Magnum is a legendary photo agency, synonymous with globe-trotting photojournalists who have documented conflict and cultures around the world. But for a new project in collaboration with camera maker Fujifilm, a group of its photographers were tasked a simpler assignment: Interpret the theme of “home.”
Focusing on one’s immediate family or place of birth might seem easy for some of the world’s most celebrated photographers, but Magnum cultural director Pauline Vermare described it as a challenge—and one that likely resonates with frequent travelers of all professions.
“Magnum photographers have predominantly been looking into the lives of others–and seldom into their own,” she said. “For these uprooted, avid travelers, accustomed to exile and a permanent state of inbetweenness, this project constituted a form of therapy.”
The results—from photographers whose work ranges from grim depictions of war to witty observation of everyday life–were remarkably different, she says.
Some chose a distanced visual approach: photographing the geographical space of their home from above or from afar, through majestic landscapes, walking through their streets in a Rousseau-like spiritual journey, or embarking on a deeply existential road trip. Others chose to focus on their family, past and future generations, taking this opportunity to draw a portrait of their babies as they were being born, of their aging parents, or their teenage children about to leave the nest.
The collaborative project, all shot on Fuji’s X-Series cameras, resulted in a book and traveling exhibition, which opens in New York this week.
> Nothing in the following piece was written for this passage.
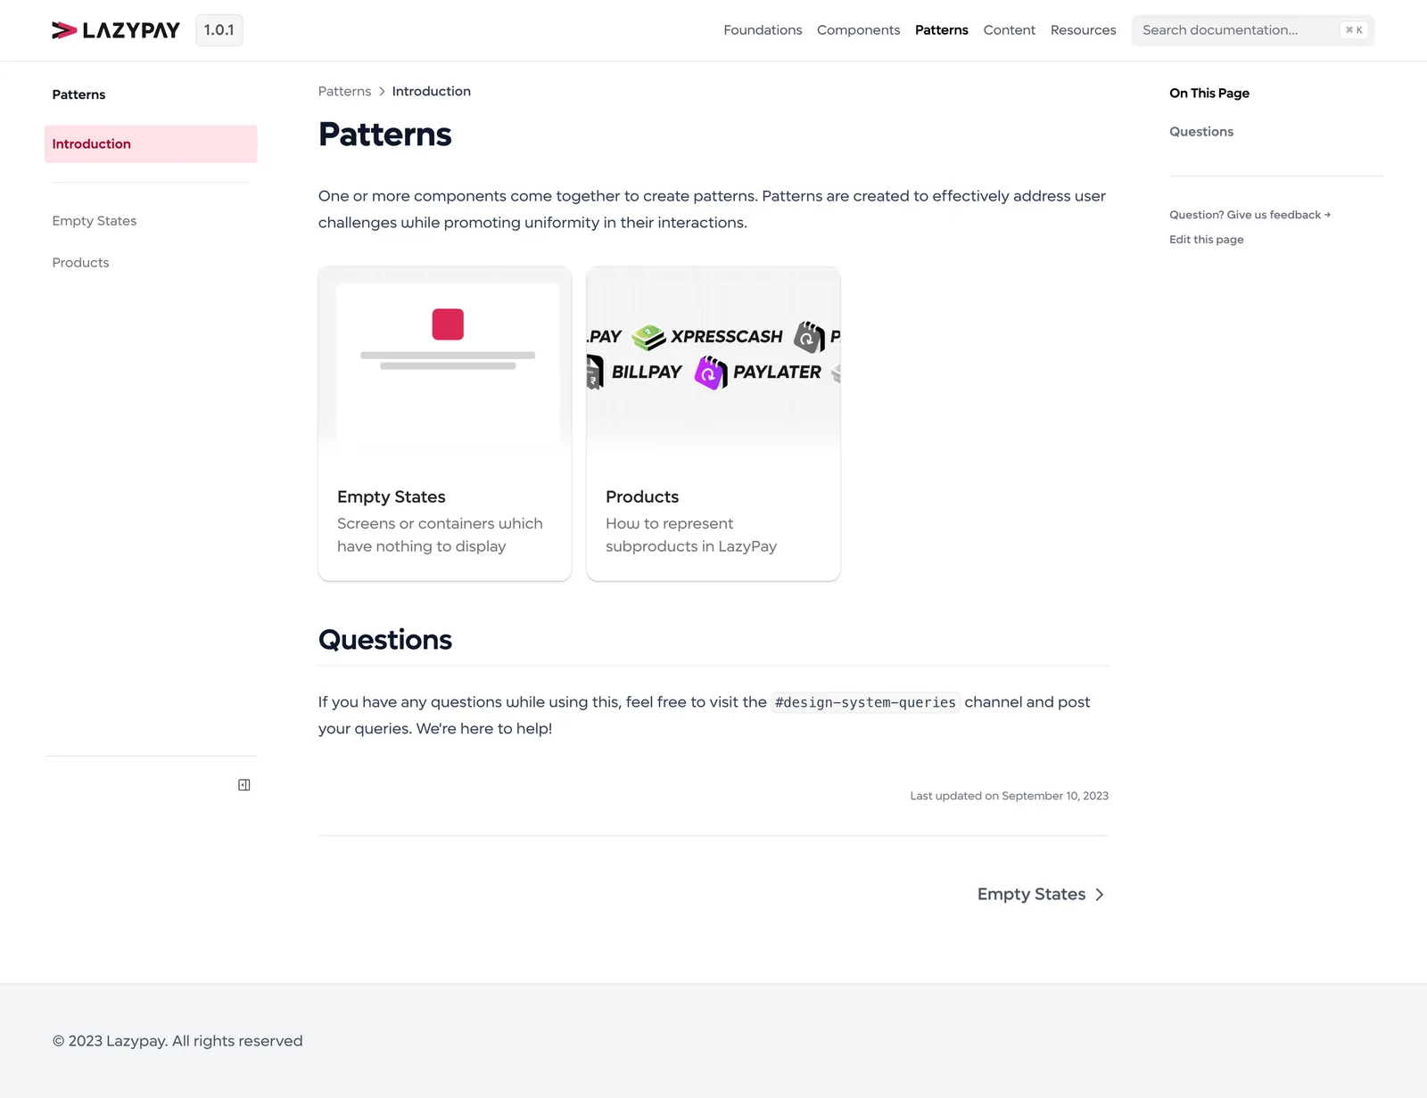Open the version 1.0.1 badge

[x=219, y=30]
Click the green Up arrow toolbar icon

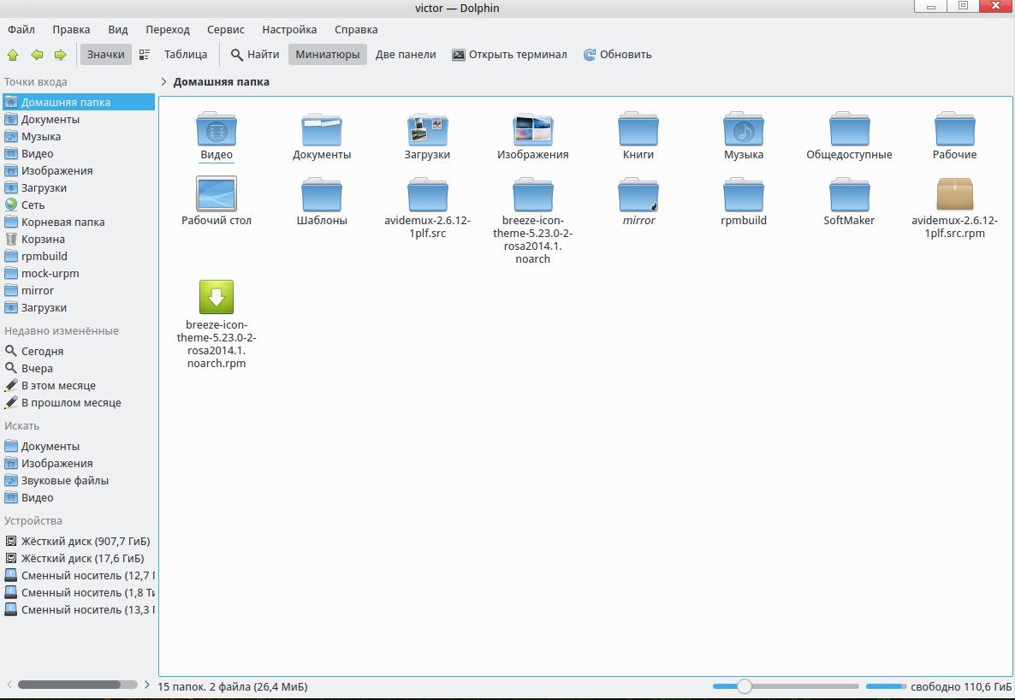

Here’s a selection of images from the show, with Vermare’s notes on how they were created:
Chien-Chi Chang
Chien-Chi Chang returned to New York’s Chinatown, wherehe lived for many years and still considers home. He photographed the streets, the buildings, and mostly, the people of Chinatown, as a form of self-portrait.

David Alan Harvey
David Alan Harvey chose to spend time in Northern Carolina, his happy place, where he now lives–close to where he grew up. Surfers, toddlers, teenagers, wilderness … His essay is a song to freedom and a celebration of life.

Jonas Bendiksen
Jonas Bendiksen chronicled the life of his family in Norway as they were expecting–and later welcoming –their second child.

Gueorgui Pinkhassov
Using light and colors like a painter would, Gueorgui Pinkassov composed a subtle and poetic documentation of his Moscow apartment.

Thomas Dworzak
Thomas Dworzak chose to document each of his four homes, because they are all a visceral part of who he is: The one he rejected, Germany; the one that rejected his father, Czechoslovakia; and the two that he adopted later in life: Georgia and Iran.

Elliott Erwit
Elliott Erwitt documented both his Manhattan and Long Island homes. His delightful, witty series include still-lives of humor-filled memorabilia; portraits of his grand-children; self-portraits, including a couple of proper “selfies;” and, naturally, a few loving portraits of his dog

Alex Webb
A peaceful return to childhood: For this project, Alex Webb chose to photograph the beaches of his beloved Wellfleet, in Cape Cod, where he spent his summers as a child and as a teenager.

Olivia Arthur
Olivia Arthur was expecting her second daughter when she was invited to take part in this project. Her series of intimate black and white portraits, a delicate and timeless family album, offers a beautiful insight into the emotional complexity of motherhood, as well as sisterhood.

Alec Soth
To best portray “home,” Alec Soth took on to walking eight miles to work. His series beautifully translates the feeling of a walk, that is the spirit of Jean-Jacques Rousseau’s Reveries of a Solitary Walker, and composes a delicate and loving tribute to Minnesota, the place where he was born and has always lived and loved.

Alessandra Sanguinetti
Alessandra Sanguinetti chose to focus on one of her two homes: Buenos Aires, where she grew up and where her aging parents still live.

Trent Parke
To Trent Parke, home meant the city he lives in, at a very specific time of day. With this striking series of painting-like photographs, gorgeous canvases soaked in a startling red sunset light, he pays tribute to the Australian painter Jeffrey Smart and to their hometown: Adelaide.

Moises Saman
For this project, Moises Saman chose to go back to the place he was born but did not know: Peru.

Alex Majoli
For Alex Majoli, “home” was a surprisingly difficult theme to explore.

Hiroshi Kubota
[Hiroji] photographed some of the country’s thousands of islands from above, focusing on such symbolic places as the atomic dome of Hiroshima or the island sea road from Honshu to Shikoku.